Directions: Could you copy every line of the data that contains the word "computer"?

Dataset excerpts:
---+---

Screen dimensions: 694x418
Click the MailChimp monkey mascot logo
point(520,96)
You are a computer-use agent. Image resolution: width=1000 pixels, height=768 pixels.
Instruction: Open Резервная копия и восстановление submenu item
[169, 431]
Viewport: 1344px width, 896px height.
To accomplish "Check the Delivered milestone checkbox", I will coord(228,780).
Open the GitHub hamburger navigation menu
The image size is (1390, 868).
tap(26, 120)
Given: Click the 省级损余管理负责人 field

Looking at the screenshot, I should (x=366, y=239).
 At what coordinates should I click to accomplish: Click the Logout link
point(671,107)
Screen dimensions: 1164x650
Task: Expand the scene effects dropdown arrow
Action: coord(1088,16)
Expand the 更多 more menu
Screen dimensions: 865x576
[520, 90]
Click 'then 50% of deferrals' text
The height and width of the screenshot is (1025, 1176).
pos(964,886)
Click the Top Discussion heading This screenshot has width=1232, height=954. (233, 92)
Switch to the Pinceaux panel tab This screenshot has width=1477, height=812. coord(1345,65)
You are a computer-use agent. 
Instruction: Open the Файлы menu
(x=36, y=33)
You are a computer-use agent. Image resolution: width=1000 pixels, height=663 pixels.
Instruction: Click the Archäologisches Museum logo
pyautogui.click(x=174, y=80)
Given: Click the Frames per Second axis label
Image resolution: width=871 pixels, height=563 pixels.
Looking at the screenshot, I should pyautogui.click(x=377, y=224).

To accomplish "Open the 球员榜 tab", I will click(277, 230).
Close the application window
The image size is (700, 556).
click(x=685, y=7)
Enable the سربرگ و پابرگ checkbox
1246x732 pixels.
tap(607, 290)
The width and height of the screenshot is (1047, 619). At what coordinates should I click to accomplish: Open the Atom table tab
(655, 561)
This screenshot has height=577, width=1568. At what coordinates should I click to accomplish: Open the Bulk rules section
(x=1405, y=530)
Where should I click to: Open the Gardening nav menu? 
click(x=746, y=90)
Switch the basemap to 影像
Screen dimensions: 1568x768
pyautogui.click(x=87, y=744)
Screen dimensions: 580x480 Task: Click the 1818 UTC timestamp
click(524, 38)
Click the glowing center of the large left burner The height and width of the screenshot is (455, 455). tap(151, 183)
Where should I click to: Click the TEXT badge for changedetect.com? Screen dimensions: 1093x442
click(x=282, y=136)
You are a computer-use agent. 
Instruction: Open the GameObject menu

---+---

Answer for this exercise:
You are a computer-use agent. Image resolution: width=1000 pixels, height=768 pixels.
You are a computer-use agent. 
You are a computer-use agent. Image resolution: width=1000 pixels, height=663 pixels.
You are a computer-use agent. 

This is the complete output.